**REQUIRED WORK**
Copy out each line featuring the string "agent" from the entries beneath.

Saved data entries:
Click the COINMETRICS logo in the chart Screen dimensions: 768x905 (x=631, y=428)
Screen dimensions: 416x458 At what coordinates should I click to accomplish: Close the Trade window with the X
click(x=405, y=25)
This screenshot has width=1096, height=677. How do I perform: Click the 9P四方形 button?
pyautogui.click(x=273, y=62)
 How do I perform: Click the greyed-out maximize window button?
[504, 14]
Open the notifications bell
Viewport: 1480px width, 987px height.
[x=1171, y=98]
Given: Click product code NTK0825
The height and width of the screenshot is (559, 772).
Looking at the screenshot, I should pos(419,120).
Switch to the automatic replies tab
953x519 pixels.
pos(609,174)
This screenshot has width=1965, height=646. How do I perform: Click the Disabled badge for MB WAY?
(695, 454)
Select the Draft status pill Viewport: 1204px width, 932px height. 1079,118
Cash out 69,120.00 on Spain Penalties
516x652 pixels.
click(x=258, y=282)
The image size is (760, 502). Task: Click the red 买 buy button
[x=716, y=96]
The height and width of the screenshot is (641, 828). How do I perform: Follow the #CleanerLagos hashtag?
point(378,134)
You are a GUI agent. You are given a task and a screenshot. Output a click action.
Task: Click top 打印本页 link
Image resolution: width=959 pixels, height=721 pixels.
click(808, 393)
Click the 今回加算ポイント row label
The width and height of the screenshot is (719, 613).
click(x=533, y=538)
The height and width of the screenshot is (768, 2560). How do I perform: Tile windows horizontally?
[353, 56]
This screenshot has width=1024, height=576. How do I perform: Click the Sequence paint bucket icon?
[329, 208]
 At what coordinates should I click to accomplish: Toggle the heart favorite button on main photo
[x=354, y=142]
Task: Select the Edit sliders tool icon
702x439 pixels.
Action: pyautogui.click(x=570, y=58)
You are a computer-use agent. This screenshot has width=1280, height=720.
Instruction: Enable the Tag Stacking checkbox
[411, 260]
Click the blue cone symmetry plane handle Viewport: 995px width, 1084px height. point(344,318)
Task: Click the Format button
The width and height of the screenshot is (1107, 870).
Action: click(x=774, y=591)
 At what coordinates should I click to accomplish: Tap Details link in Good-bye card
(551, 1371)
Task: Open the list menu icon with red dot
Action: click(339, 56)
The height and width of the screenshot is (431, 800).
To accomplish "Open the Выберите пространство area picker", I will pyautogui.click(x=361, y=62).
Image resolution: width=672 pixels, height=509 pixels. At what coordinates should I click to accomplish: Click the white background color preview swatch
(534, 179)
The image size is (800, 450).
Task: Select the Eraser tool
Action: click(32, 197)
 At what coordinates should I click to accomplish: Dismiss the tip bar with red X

**ANSWER SECTION**
You are a GUI agent. You are given a task and a screenshot. Output a click action.
You are a computer-use agent. This screenshot has width=1280, height=720.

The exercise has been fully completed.